My greatest advantage as a writer is that I was born in Southern Indiana where language is treated like a pair of leather work gloves or a Ball-peen hammer –– treated like a functional tool that gets the job done.

Kurt Vonnegut, the father of Slaughterhouse 5, was a bit harsher in his sentiments writing…

“I myself grew up in Indianapolis, where common speech sounds like a band saw cutting galvanized tin, and employs a vocabulary as unornamental as a monkey wrench.”

But, there is beauty in that monkey wrench.

I’ve always gravitated towards writers like Hemingway, Bukowski and Vonnegut for their ability to do something ornamental with the unornamental.

This, in my opinion, is what makes for damn good writing –– writing that creates magic with language everyone can understand.

Unfortunately, this is the weakness in most of the advertising (and I might even include books) written in the United States today.

It is done in places like New York, Los Angeles and Miami by city slickers who’ve never had so much as a conversation with a blue-collar worker in a convenience store.

Get on the bus. Go to Iowa.

This creates blindspots; blindspots David Ogilvy was wildly aware of when he gave the following advice to copywriters who were doing more “dancing” on the page than actual “writing…

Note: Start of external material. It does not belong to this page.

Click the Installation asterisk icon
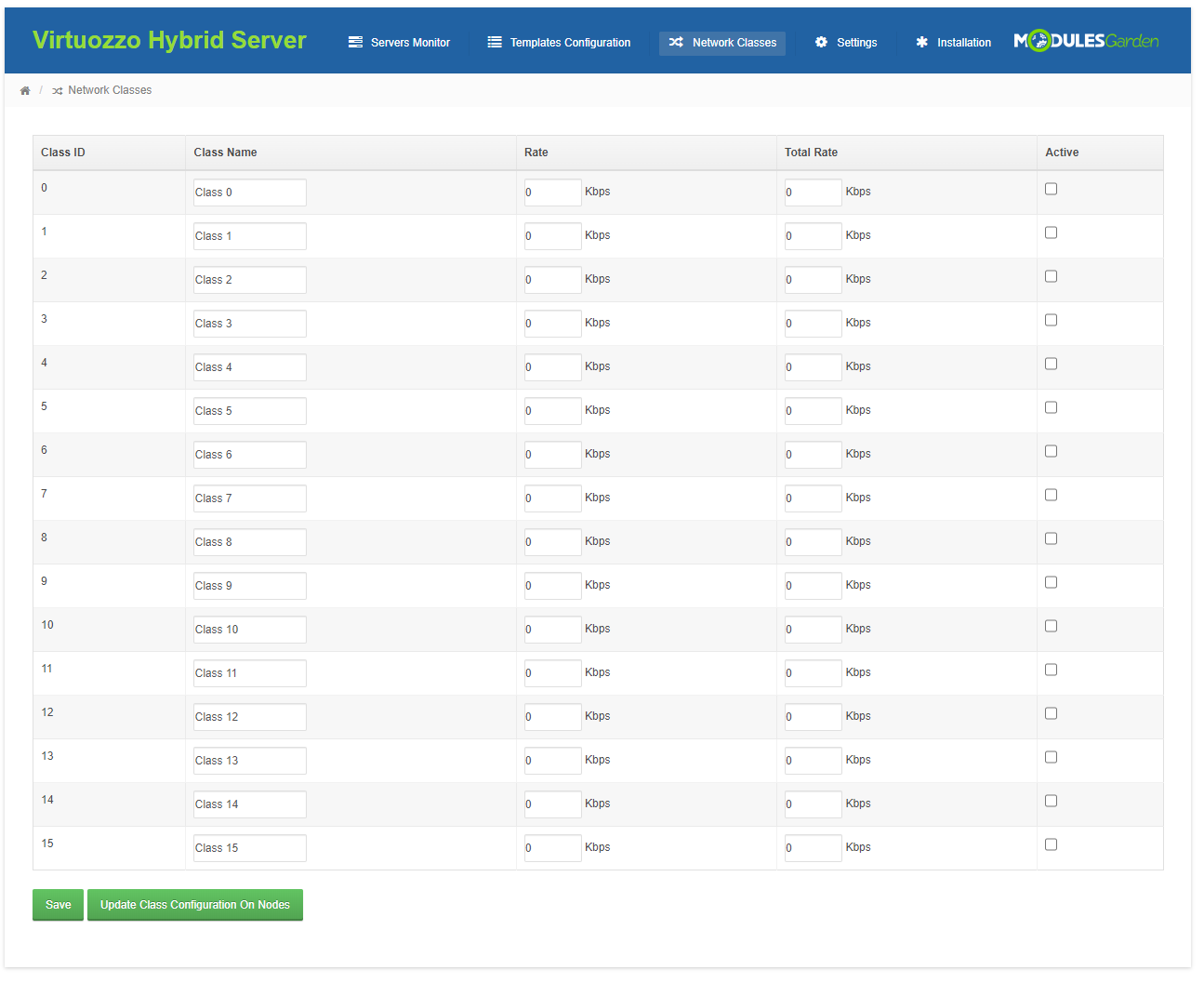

“Get on the bus. Go to Iowa. Stay on a farm for a week and talk to the farmer. Come back to New York by train and talk to your fellow passengers in the day-coach. If you still want to use the word, go ahead.”

In closing, practice writing something beautiful in words everyone can understand, in words that don’t require a dictionary.

If you find yourself questioning the readability of what you’ve written, take a bus ride to Iowa.

Remember that beautiful writing is as useful as an umbrella in a sandstorm if nobody can understand it.

But, I digress.

By Cole Schafer.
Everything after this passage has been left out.